• [PROBLEM DETAILS]:
How many of the lines below contain the word "badge"? Only the number is wanted.

--- GIVEN DATA ---

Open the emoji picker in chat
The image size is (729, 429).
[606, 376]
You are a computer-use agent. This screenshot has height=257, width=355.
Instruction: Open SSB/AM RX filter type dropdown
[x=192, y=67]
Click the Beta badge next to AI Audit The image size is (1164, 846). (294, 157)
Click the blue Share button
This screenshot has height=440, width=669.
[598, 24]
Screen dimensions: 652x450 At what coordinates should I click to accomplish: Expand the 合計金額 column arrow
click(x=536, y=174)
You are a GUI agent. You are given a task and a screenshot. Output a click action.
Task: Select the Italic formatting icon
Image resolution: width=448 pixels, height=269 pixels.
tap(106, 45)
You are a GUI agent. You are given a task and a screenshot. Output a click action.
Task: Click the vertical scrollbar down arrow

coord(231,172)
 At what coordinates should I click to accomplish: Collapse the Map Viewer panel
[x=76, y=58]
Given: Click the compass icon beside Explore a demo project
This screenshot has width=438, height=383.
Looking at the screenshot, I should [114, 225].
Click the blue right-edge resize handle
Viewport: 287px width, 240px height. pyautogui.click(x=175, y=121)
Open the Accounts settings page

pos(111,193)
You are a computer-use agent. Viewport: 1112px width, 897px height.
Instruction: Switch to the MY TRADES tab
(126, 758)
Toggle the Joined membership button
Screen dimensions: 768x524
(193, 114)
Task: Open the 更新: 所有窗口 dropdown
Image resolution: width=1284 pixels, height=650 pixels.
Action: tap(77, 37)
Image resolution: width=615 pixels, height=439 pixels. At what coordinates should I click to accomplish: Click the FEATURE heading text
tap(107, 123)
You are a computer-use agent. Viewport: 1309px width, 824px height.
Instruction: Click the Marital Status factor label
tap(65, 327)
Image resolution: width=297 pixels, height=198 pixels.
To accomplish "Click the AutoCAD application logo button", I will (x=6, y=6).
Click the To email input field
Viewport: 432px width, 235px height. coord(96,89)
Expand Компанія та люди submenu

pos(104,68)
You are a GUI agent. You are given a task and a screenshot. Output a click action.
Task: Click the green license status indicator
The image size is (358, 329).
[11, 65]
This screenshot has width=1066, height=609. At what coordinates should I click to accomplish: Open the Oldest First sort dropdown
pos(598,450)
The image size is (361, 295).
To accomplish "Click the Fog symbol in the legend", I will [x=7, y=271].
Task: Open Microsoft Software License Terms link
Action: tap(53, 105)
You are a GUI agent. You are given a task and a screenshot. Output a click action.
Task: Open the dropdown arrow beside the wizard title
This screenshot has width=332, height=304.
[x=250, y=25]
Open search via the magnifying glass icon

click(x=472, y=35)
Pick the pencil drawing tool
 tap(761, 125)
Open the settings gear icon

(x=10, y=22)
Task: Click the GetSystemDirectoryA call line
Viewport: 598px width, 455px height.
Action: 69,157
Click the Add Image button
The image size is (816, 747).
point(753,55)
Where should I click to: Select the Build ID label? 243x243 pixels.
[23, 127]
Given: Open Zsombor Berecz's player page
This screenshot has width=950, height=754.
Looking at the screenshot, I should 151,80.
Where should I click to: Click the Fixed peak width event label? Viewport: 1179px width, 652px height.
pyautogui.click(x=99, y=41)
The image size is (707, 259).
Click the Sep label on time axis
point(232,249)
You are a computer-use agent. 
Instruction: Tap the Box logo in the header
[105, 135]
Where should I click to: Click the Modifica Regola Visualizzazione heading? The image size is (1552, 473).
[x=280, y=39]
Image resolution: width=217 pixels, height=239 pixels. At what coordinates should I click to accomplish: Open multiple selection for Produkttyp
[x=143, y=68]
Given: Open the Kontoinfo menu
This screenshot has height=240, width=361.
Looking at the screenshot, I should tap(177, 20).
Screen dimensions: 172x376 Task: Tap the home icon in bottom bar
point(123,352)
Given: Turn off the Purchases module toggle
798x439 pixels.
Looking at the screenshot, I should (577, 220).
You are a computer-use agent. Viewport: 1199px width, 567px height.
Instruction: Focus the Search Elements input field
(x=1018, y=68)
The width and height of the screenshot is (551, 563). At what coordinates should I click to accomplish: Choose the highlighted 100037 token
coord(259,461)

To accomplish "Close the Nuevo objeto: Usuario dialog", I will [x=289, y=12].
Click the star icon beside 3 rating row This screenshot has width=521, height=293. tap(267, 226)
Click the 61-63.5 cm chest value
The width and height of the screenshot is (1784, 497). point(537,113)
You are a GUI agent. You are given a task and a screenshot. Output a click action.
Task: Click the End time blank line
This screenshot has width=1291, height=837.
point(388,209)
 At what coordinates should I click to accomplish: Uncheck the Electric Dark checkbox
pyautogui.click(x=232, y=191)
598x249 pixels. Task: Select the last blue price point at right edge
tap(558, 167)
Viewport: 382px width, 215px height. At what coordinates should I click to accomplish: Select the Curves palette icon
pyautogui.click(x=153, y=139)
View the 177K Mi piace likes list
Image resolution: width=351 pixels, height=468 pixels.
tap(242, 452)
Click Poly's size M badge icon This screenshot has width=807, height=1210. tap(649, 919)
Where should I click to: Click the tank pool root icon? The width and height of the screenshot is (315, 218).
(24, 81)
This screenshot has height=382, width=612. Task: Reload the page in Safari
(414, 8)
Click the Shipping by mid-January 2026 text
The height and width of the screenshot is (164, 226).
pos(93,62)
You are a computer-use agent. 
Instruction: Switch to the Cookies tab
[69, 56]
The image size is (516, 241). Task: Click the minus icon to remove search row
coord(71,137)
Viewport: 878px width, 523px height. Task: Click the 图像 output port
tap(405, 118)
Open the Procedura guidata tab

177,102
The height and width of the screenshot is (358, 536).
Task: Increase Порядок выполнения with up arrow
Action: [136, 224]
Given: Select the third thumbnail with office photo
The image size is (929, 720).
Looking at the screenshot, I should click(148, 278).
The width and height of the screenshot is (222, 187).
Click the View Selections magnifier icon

---

• [RESPONSE TO THE TASK]:
2